-- Provided data --
- - - -

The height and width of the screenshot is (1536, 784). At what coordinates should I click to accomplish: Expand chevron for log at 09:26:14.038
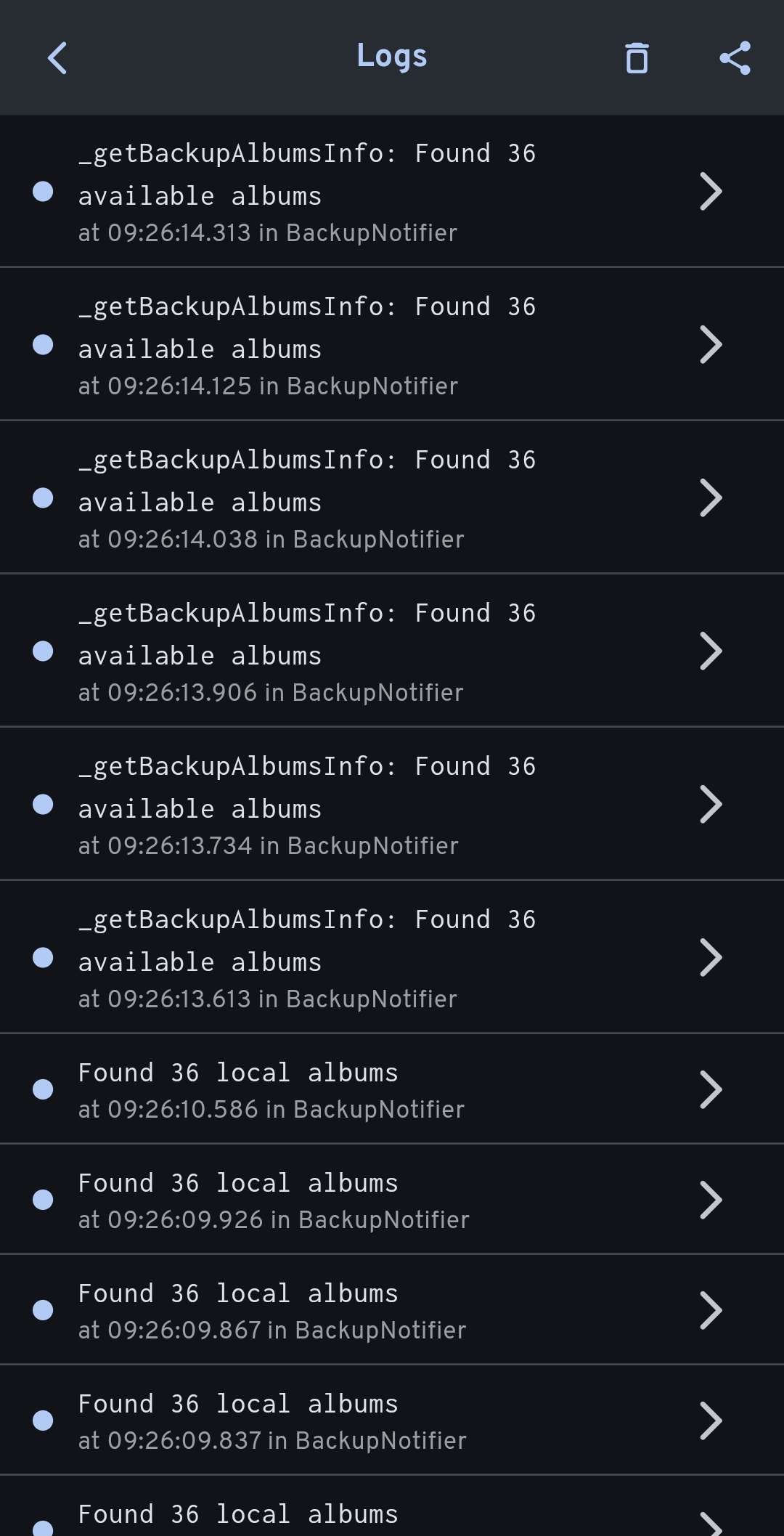(711, 498)
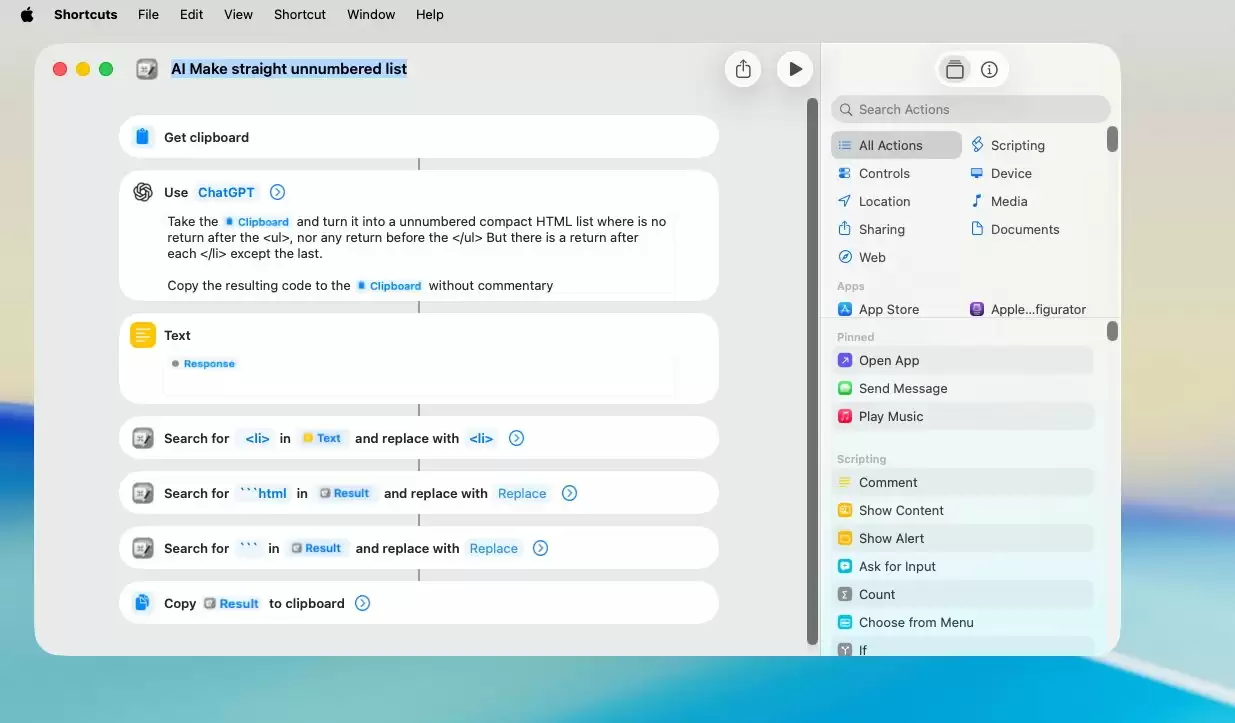Switch to the action library panel icon

(x=955, y=69)
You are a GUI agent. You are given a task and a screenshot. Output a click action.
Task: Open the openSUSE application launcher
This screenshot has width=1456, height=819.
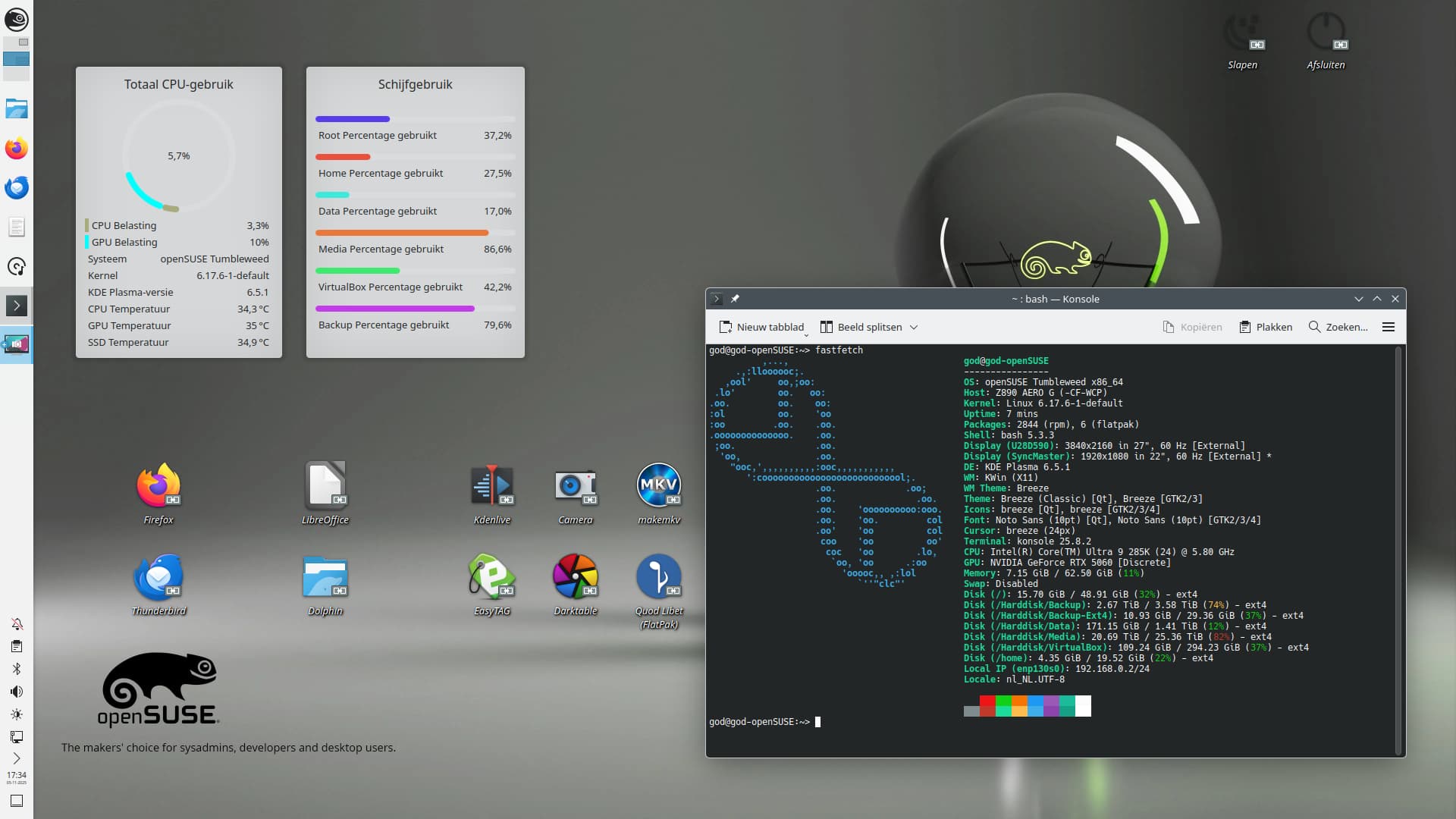(x=16, y=20)
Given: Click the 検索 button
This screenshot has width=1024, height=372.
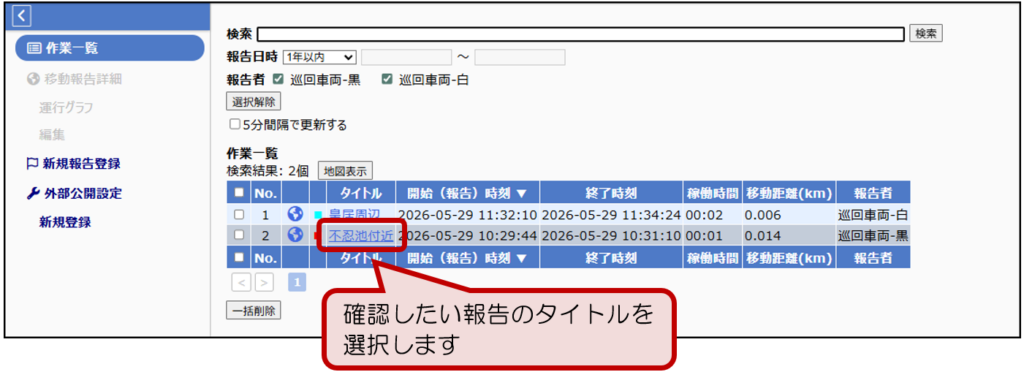Looking at the screenshot, I should (925, 34).
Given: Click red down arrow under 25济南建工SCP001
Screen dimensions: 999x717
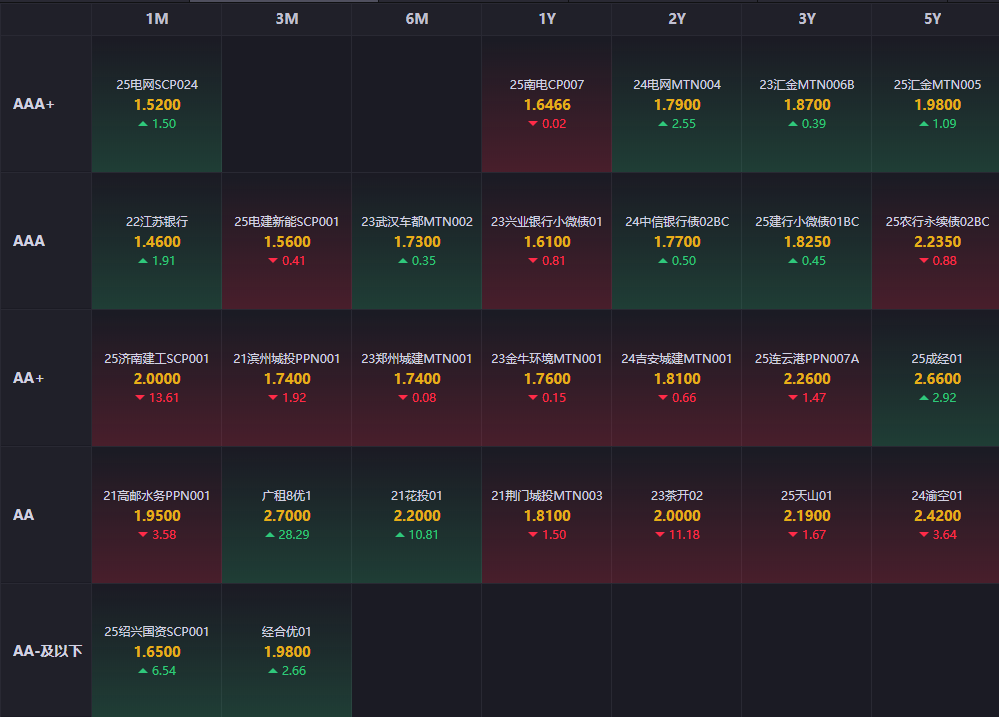Looking at the screenshot, I should pyautogui.click(x=141, y=398).
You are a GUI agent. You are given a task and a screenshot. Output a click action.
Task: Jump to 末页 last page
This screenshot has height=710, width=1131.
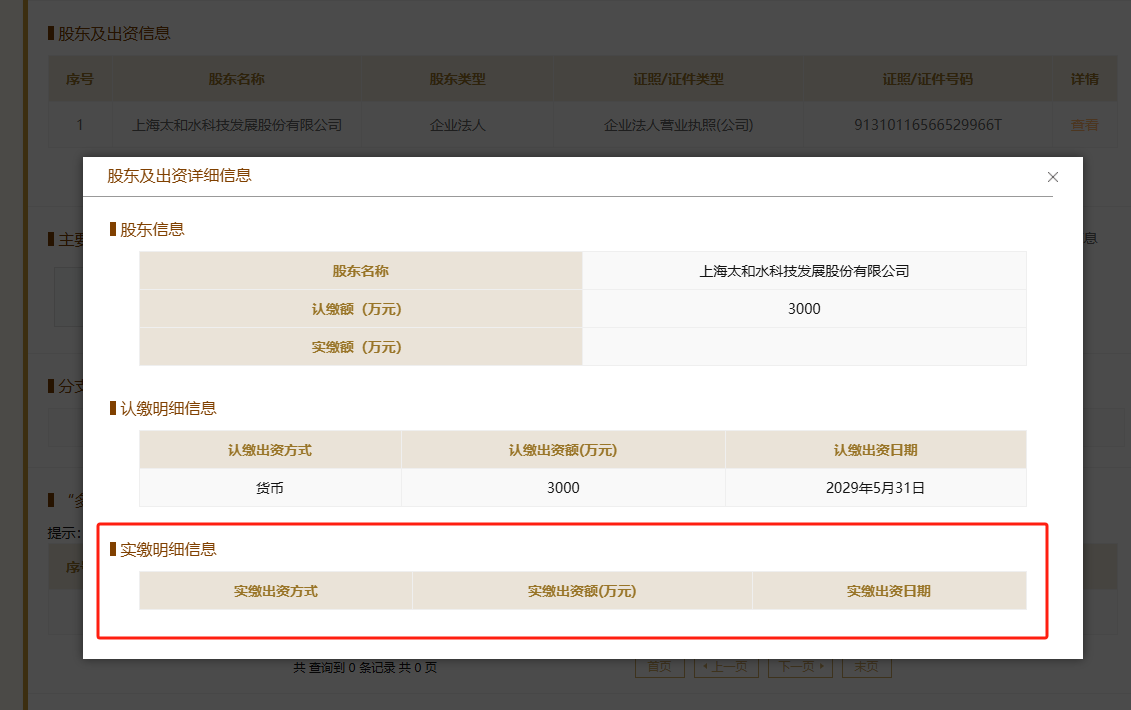click(866, 667)
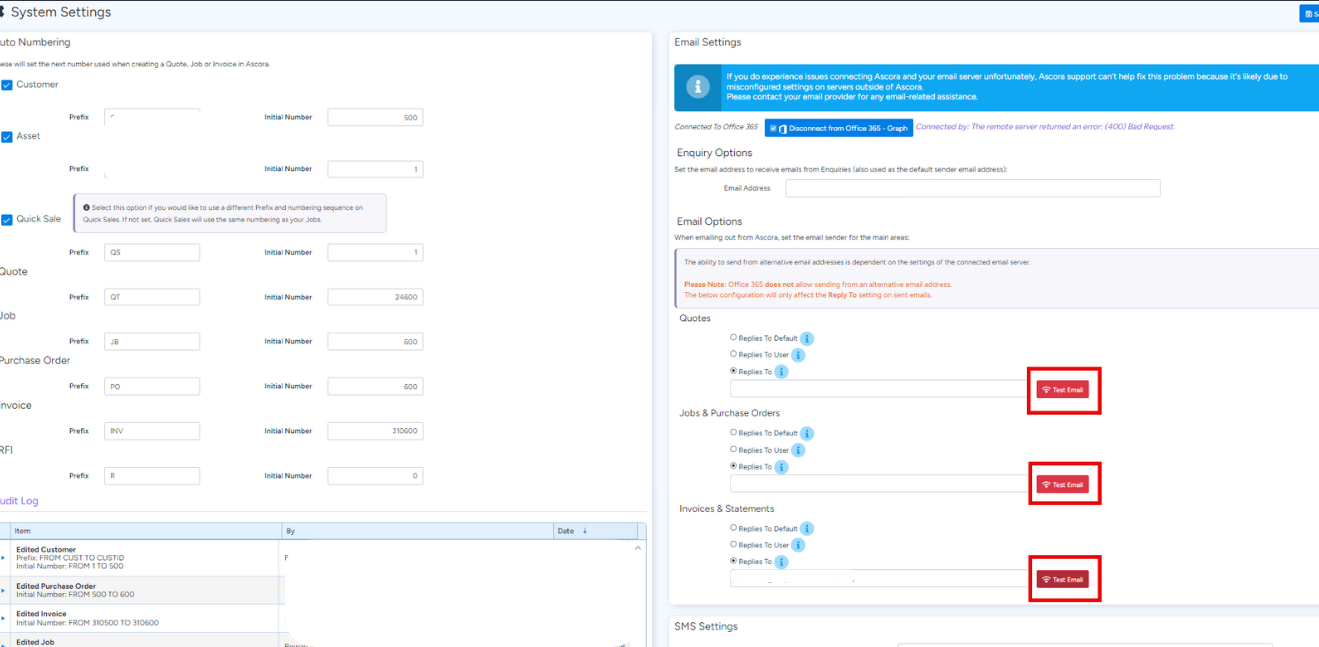Click the gear icon beside System Settings title

coord(2,13)
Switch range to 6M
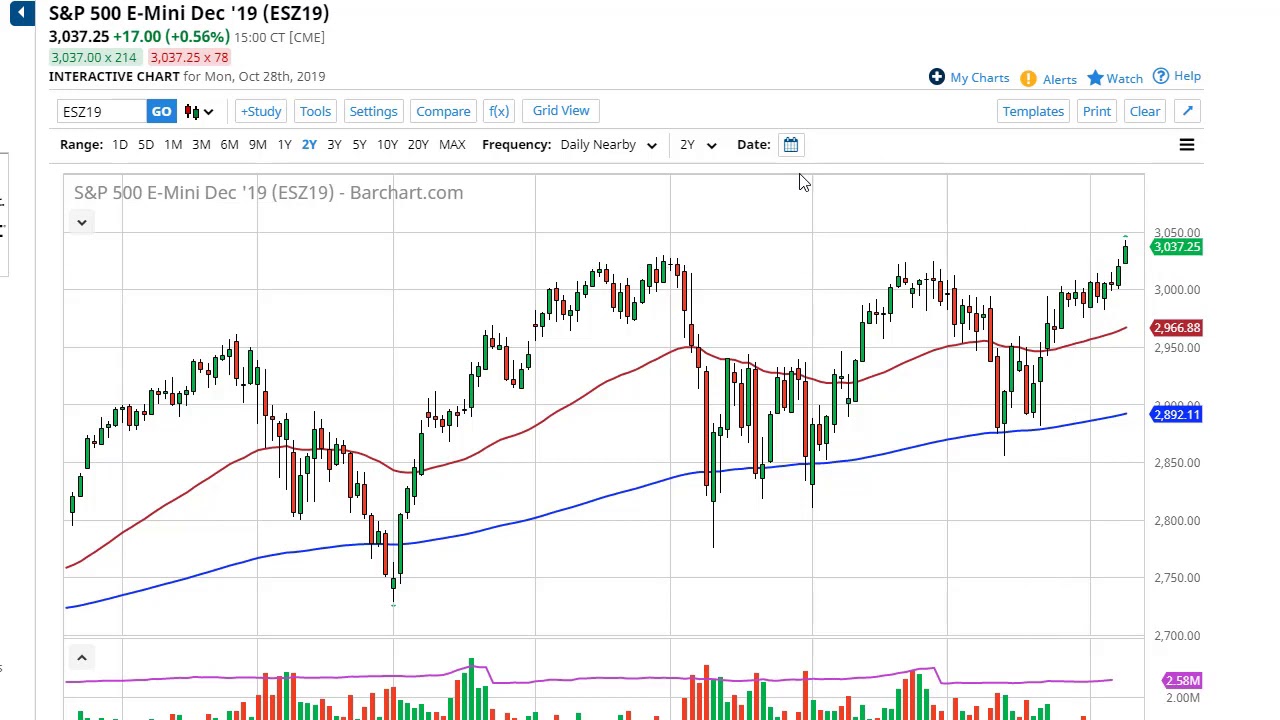This screenshot has height=720, width=1280. [x=229, y=145]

- - - -

-- Directions for this task --
Can you reproduce every row above word for word, leaving out the pictures?

-- Answer --
The height and width of the screenshot is (1536, 784). At what coordinates should I click to accomplish: Expand chevron for log at 09:26:14.038
(711, 498)
Switch to the action library panel icon

(x=955, y=69)
You are a GUI agent. You are given a task and a screenshot. Output a click action.
Task: Open the openSUSE application launcher
This screenshot has width=1456, height=819.
(x=16, y=20)
Given: Click the 検索 button
This screenshot has width=1024, height=372.
Looking at the screenshot, I should (925, 34).
Given: Click red down arrow under 25济南建工SCP001
Screen dimensions: 999x717
Looking at the screenshot, I should pyautogui.click(x=141, y=398).
You are a GUI agent. You are given a task and a screenshot. Output a click action.
Task: Jump to 末页 last page
This screenshot has height=710, width=1131.
click(866, 667)
Click the gear icon beside System Settings title

coord(2,13)
Switch range to 6M
This screenshot has height=720, width=1280. [x=229, y=145]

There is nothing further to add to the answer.